▶ _PROMPT_
Nothing should be omitted: restate the full listing word for word.

▶ _SOURCE MATERIAL_

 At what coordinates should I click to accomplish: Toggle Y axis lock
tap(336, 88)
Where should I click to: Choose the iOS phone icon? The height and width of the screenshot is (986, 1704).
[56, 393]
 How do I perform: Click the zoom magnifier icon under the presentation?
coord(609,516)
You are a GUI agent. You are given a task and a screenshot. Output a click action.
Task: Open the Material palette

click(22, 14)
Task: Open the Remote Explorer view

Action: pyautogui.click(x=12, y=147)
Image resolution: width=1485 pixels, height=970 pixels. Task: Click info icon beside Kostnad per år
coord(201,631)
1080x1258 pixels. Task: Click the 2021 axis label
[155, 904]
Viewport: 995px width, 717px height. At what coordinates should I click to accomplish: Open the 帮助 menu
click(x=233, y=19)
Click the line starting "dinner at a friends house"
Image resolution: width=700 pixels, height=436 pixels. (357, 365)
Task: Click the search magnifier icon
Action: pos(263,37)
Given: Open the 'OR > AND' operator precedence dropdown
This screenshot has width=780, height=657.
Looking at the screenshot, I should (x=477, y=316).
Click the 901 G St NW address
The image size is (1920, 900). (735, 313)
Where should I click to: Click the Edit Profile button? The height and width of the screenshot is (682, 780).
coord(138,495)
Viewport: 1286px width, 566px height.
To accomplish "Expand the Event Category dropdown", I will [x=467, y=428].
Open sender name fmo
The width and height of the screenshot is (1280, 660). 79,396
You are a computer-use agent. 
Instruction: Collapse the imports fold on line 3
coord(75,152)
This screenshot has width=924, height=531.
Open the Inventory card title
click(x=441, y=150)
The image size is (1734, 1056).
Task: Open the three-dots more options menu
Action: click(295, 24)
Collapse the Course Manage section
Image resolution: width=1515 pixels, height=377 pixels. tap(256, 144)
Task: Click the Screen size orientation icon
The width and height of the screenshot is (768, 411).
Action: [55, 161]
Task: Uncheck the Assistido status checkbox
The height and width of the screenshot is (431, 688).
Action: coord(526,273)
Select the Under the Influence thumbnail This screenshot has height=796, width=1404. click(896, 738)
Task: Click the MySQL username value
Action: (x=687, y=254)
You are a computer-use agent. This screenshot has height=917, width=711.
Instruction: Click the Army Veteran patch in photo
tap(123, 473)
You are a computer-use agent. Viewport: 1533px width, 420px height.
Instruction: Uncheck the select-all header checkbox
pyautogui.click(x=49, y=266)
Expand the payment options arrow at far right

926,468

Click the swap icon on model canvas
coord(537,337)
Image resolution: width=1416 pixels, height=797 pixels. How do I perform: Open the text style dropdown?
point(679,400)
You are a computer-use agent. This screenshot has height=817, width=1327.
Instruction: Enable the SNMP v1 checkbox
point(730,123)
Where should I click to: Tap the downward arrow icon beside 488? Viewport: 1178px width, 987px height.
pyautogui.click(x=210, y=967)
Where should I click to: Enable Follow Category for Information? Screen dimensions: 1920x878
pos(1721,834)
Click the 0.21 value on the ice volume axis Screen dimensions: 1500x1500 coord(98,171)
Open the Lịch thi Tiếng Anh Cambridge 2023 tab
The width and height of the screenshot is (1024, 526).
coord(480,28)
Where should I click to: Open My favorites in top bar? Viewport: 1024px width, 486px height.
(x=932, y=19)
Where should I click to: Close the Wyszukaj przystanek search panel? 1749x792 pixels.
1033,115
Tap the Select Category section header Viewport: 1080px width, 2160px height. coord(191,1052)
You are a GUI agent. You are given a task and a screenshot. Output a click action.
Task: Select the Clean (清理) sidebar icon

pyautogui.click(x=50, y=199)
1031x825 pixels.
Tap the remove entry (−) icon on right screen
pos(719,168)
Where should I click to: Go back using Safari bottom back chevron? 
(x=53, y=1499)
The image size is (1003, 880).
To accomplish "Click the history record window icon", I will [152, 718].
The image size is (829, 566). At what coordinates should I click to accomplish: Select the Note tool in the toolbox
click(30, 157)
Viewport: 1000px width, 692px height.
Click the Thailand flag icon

▶ _EXERCISE RESULT_
 At what coordinates should I click to accomplish: Toggle Y axis lock
tap(336, 88)
Where should I click to: Choose the iOS phone icon? The height and width of the screenshot is (986, 1704).
[56, 393]
 How do I perform: Click the zoom magnifier icon under the presentation?
coord(609,516)
You are a GUI agent. You are given a task and a screenshot. Output a click action.
Task: Open the Material palette

click(22, 14)
Task: Open the Remote Explorer view

Action: pyautogui.click(x=12, y=147)
Image resolution: width=1485 pixels, height=970 pixels. Task: Click info icon beside Kostnad per år
coord(201,631)
1080x1258 pixels. Task: Click the 2021 axis label
[155, 904]
Viewport: 995px width, 717px height. At what coordinates should I click to accomplish: Open the 帮助 menu
click(x=233, y=19)
Click the line starting "dinner at a friends house"
Image resolution: width=700 pixels, height=436 pixels. (357, 365)
Task: Click the search magnifier icon
Action: pos(263,37)
Given: Open the 'OR > AND' operator precedence dropdown
This screenshot has width=780, height=657.
Looking at the screenshot, I should (x=477, y=316).
Click the 901 G St NW address
The image size is (1920, 900). (735, 313)
Where should I click to: Click the Edit Profile button? The height and width of the screenshot is (682, 780).
coord(138,495)
Viewport: 1286px width, 566px height.
To accomplish "Expand the Event Category dropdown", I will [x=467, y=428].
Open sender name fmo
The width and height of the screenshot is (1280, 660). 79,396
You are a computer-use agent. 
Instruction: Collapse the imports fold on line 3
coord(75,152)
This screenshot has width=924, height=531.
Open the Inventory card title
click(x=441, y=150)
The image size is (1734, 1056).
Task: Open the three-dots more options menu
Action: click(295, 24)
Collapse the Course Manage section
Image resolution: width=1515 pixels, height=377 pixels. tap(256, 144)
Task: Click the Screen size orientation icon
The width and height of the screenshot is (768, 411).
Action: [55, 161]
Task: Uncheck the Assistido status checkbox
The height and width of the screenshot is (431, 688).
Action: coord(526,273)
Select the Under the Influence thumbnail This screenshot has height=796, width=1404. click(896, 738)
Task: Click the MySQL username value
Action: (x=687, y=254)
You are a computer-use agent. This screenshot has height=917, width=711.
Instruction: Click the Army Veteran patch in photo
tap(123, 473)
You are a computer-use agent. Viewport: 1533px width, 420px height.
Instruction: Uncheck the select-all header checkbox
pyautogui.click(x=49, y=266)
Expand the payment options arrow at far right

926,468

Click the swap icon on model canvas
coord(537,337)
Image resolution: width=1416 pixels, height=797 pixels. How do I perform: Open the text style dropdown?
point(679,400)
You are a computer-use agent. This screenshot has height=817, width=1327.
Instruction: Enable the SNMP v1 checkbox
point(730,123)
Where should I click to: Tap the downward arrow icon beside 488? Viewport: 1178px width, 987px height.
pyautogui.click(x=210, y=967)
Where should I click to: Enable Follow Category for Information? Screen dimensions: 1920x878
pos(1721,834)
Click the 0.21 value on the ice volume axis Screen dimensions: 1500x1500 coord(98,171)
Open the Lịch thi Tiếng Anh Cambridge 2023 tab
The width and height of the screenshot is (1024, 526).
coord(480,28)
Where should I click to: Open My favorites in top bar? Viewport: 1024px width, 486px height.
(x=932, y=19)
Where should I click to: Close the Wyszukaj przystanek search panel? 1749x792 pixels.
1033,115
Tap the Select Category section header Viewport: 1080px width, 2160px height. coord(191,1052)
You are a GUI agent. You are given a task and a screenshot. Output a click action.
Task: Select the Clean (清理) sidebar icon

pyautogui.click(x=50, y=199)
1031x825 pixels.
Tap the remove entry (−) icon on right screen
pos(719,168)
Where should I click to: Go back using Safari bottom back chevron? 
(x=53, y=1499)
The image size is (1003, 880).
To accomplish "Click the history record window icon", I will [152, 718].
The image size is (829, 566). At what coordinates should I click to accomplish: Select the Note tool in the toolbox
click(30, 157)
Viewport: 1000px width, 692px height.
Click the Thailand flag icon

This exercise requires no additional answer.